Objective:
Swap every "GUI agent" in the lines below for "screen agent" and repeat the lines with nothing else altered.

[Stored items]
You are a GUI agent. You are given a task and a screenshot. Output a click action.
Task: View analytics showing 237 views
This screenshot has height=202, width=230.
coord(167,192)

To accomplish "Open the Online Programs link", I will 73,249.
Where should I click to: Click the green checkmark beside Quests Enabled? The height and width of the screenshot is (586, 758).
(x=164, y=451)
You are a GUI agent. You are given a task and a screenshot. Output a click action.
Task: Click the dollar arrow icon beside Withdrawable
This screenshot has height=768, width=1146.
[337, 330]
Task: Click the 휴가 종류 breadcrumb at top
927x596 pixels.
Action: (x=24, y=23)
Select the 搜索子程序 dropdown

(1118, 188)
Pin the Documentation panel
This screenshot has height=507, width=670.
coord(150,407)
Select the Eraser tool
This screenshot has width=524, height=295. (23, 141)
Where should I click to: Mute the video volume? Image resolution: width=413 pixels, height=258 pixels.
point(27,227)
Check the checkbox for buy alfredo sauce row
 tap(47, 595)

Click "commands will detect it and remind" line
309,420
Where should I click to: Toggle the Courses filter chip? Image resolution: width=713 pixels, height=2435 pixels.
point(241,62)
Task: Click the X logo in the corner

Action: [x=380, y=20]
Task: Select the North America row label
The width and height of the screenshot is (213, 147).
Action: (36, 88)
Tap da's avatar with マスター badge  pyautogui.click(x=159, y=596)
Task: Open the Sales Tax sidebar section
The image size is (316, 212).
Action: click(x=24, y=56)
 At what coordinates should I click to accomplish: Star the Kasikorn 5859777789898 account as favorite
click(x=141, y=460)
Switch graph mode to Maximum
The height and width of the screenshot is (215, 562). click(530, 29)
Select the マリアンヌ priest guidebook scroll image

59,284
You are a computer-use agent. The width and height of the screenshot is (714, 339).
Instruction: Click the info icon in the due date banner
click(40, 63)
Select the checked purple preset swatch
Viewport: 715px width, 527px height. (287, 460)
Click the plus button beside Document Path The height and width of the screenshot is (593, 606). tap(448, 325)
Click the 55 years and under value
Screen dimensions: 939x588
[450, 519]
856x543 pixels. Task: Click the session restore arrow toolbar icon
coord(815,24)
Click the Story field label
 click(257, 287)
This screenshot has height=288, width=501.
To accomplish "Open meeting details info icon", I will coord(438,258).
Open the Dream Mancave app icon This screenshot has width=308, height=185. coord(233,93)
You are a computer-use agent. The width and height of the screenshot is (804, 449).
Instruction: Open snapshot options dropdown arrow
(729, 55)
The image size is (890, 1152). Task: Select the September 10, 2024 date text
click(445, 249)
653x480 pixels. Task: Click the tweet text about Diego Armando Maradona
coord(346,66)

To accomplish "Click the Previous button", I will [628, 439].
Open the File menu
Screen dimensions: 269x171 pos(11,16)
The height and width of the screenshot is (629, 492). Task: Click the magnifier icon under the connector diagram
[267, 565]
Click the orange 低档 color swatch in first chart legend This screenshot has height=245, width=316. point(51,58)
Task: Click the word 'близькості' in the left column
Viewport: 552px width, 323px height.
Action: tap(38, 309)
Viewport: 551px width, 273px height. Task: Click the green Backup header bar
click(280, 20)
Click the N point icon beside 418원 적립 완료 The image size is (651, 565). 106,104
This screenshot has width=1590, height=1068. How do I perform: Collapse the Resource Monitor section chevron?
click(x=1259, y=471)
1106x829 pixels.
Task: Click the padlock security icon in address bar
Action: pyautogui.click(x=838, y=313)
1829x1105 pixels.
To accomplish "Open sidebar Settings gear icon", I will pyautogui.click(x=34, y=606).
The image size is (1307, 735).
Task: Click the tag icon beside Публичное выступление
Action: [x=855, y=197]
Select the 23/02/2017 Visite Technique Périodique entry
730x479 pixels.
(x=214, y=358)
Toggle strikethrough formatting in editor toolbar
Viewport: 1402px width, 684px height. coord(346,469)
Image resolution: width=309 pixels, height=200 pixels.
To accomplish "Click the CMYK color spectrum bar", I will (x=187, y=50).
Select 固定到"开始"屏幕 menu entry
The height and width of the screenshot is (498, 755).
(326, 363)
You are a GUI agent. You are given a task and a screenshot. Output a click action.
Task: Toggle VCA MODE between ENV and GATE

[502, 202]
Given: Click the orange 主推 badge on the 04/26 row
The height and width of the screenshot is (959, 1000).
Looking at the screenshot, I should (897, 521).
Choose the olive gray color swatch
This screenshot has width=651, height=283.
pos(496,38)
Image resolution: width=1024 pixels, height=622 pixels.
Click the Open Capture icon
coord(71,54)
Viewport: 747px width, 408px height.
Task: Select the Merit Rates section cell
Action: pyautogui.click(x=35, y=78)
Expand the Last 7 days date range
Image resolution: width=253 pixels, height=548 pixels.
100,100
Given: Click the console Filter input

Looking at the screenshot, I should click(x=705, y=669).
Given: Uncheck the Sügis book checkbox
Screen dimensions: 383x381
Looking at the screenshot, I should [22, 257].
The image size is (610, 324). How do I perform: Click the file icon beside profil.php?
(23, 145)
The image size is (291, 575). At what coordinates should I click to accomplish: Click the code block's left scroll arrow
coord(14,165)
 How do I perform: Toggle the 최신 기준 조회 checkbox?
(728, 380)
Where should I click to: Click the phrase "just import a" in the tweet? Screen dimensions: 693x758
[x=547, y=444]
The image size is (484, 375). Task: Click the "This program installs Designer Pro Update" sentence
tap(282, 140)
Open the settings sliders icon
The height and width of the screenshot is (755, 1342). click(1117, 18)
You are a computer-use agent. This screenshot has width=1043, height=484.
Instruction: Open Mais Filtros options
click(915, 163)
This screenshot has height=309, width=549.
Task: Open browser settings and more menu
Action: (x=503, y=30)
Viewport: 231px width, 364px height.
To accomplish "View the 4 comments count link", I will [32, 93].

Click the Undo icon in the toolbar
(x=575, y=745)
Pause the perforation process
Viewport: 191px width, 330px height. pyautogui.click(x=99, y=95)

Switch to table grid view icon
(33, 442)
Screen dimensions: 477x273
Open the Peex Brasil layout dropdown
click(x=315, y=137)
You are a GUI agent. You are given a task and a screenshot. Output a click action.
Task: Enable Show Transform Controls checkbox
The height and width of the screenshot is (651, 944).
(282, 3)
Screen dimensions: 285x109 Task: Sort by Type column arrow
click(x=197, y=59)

Answer for the task:
You are a screen agent. You are given a task and a screenshot. Output a click action.
Task: View analytics showing 237 views
This screenshot has height=202, width=230.
coord(167,192)

To accomplish "Open the Online Programs link", I will 73,249.
Where should I click to: Click the green checkmark beside Quests Enabled? The height and width of the screenshot is (586, 758).
(x=164, y=451)
You are a screen agent. You are given a task and a screenshot. Output a click action.
Task: Click the dollar arrow icon beside Withdrawable
This screenshot has height=768, width=1146.
[337, 330]
Task: Click the 휴가 종류 breadcrumb at top
927x596 pixels.
Action: (x=24, y=23)
Select the 搜索子程序 dropdown

(1118, 188)
Pin the Documentation panel
This screenshot has height=507, width=670.
coord(150,407)
Select the Eraser tool
This screenshot has width=524, height=295. (23, 141)
Where should I click to: Mute the video volume? Image resolution: width=413 pixels, height=258 pixels.
point(27,227)
Check the checkbox for buy alfredo sauce row
 tap(47, 595)

Click "commands will detect it and remind" line
309,420
Where should I click to: Toggle the Courses filter chip? Image resolution: width=713 pixels, height=2435 pixels.
point(241,62)
Task: Click the X logo in the corner

Action: [x=380, y=20]
Task: Select the North America row label
The width and height of the screenshot is (213, 147).
Action: (36, 88)
Tap da's avatar with マスター badge  pyautogui.click(x=159, y=596)
Task: Open the Sales Tax sidebar section
The image size is (316, 212).
Action: click(x=24, y=56)
 At what coordinates should I click to accomplish: Star the Kasikorn 5859777789898 account as favorite
click(x=141, y=460)
Switch graph mode to Maximum
The height and width of the screenshot is (215, 562). click(530, 29)
Select the マリアンヌ priest guidebook scroll image

59,284
You are a computer-use agent. The width and height of the screenshot is (714, 339).
Instruction: Click the info icon in the due date banner
click(40, 63)
Select the checked purple preset swatch
Viewport: 715px width, 527px height. (287, 460)
Click the plus button beside Document Path The height and width of the screenshot is (593, 606). tap(448, 325)
Click the 55 years and under value
Screen dimensions: 939x588
[450, 519]
856x543 pixels. Task: Click the session restore arrow toolbar icon
coord(815,24)
Click the Story field label
 click(257, 287)
This screenshot has height=288, width=501.
To accomplish "Open meeting details info icon", I will coord(438,258).
Open the Dream Mancave app icon This screenshot has width=308, height=185. coord(233,93)
You are a computer-use agent. The width and height of the screenshot is (804, 449).
Instruction: Open snapshot options dropdown arrow
(729, 55)
The image size is (890, 1152). Task: Select the September 10, 2024 date text
click(445, 249)
653x480 pixels. Task: Click the tweet text about Diego Armando Maradona
coord(346,66)

To accomplish "Click the Previous button", I will [628, 439].
Open the File menu
Screen dimensions: 269x171 pos(11,16)
The height and width of the screenshot is (629, 492). Task: Click the magnifier icon under the connector diagram
[267, 565]
Click the orange 低档 color swatch in first chart legend This screenshot has height=245, width=316. point(51,58)
Task: Click the word 'близькості' in the left column
Viewport: 552px width, 323px height.
Action: tap(38, 309)
Viewport: 551px width, 273px height. Task: Click the green Backup header bar
click(280, 20)
Click the N point icon beside 418원 적립 완료 The image size is (651, 565). 106,104
This screenshot has width=1590, height=1068. How do I perform: Collapse the Resource Monitor section chevron?
click(x=1259, y=471)
1106x829 pixels.
Task: Click the padlock security icon in address bar
Action: pyautogui.click(x=838, y=313)
1829x1105 pixels.
To accomplish "Open sidebar Settings gear icon", I will pyautogui.click(x=34, y=606).
The image size is (1307, 735).
Task: Click the tag icon beside Публичное выступление
Action: [x=855, y=197]
Select the 23/02/2017 Visite Technique Périodique entry
730x479 pixels.
(x=214, y=358)
Toggle strikethrough formatting in editor toolbar
Viewport: 1402px width, 684px height. coord(346,469)
Image resolution: width=309 pixels, height=200 pixels.
To accomplish "Click the CMYK color spectrum bar", I will (x=187, y=50).
Select 固定到"开始"屏幕 menu entry
The height and width of the screenshot is (498, 755).
(326, 363)
You are a screen agent. You are given a task and a screenshot. Output a click action.
Task: Toggle VCA MODE between ENV and GATE

[502, 202]
Given: Click the orange 主推 badge on the 04/26 row
The height and width of the screenshot is (959, 1000).
Looking at the screenshot, I should (897, 521).
Choose the olive gray color swatch
This screenshot has width=651, height=283.
pos(496,38)
Image resolution: width=1024 pixels, height=622 pixels.
Click the Open Capture icon
coord(71,54)
Viewport: 747px width, 408px height.
Task: Select the Merit Rates section cell
Action: pyautogui.click(x=35, y=78)
Expand the Last 7 days date range
Image resolution: width=253 pixels, height=548 pixels.
100,100
Given: Click the console Filter input

Looking at the screenshot, I should click(x=705, y=669).
Given: Uncheck the Sügis book checkbox
Screen dimensions: 383x381
Looking at the screenshot, I should [22, 257].
The image size is (610, 324). How do I perform: Click the file icon beside profil.php?
(23, 145)
The image size is (291, 575). At what coordinates should I click to accomplish: Click the code block's left scroll arrow
coord(14,165)
 How do I perform: Toggle the 최신 기준 조회 checkbox?
(728, 380)
Where should I click to: Click the phrase "just import a" in the tweet? Screen dimensions: 693x758
[x=547, y=444]
The image size is (484, 375). Task: Click the "This program installs Designer Pro Update" sentence
tap(282, 140)
Open the settings sliders icon
The height and width of the screenshot is (755, 1342). click(1117, 18)
You are a computer-use agent. This screenshot has width=1043, height=484.
Instruction: Open Mais Filtros options
click(915, 163)
This screenshot has height=309, width=549.
Task: Open browser settings and more menu
Action: (x=503, y=30)
Viewport: 231px width, 364px height.
To accomplish "View the 4 comments count link", I will [32, 93].

Click the Undo icon in the toolbar
(x=575, y=745)
Pause the perforation process
Viewport: 191px width, 330px height. pyautogui.click(x=99, y=95)

Switch to table grid view icon
(33, 442)
Screen dimensions: 477x273
Open the Peex Brasil layout dropdown
click(x=315, y=137)
You are a screen agent. You are given a task and a screenshot. Output a click action.
Task: Enable Show Transform Controls checkbox
The height and width of the screenshot is (651, 944).
(282, 3)
Screen dimensions: 285x109 Task: Sort by Type column arrow
click(x=197, y=59)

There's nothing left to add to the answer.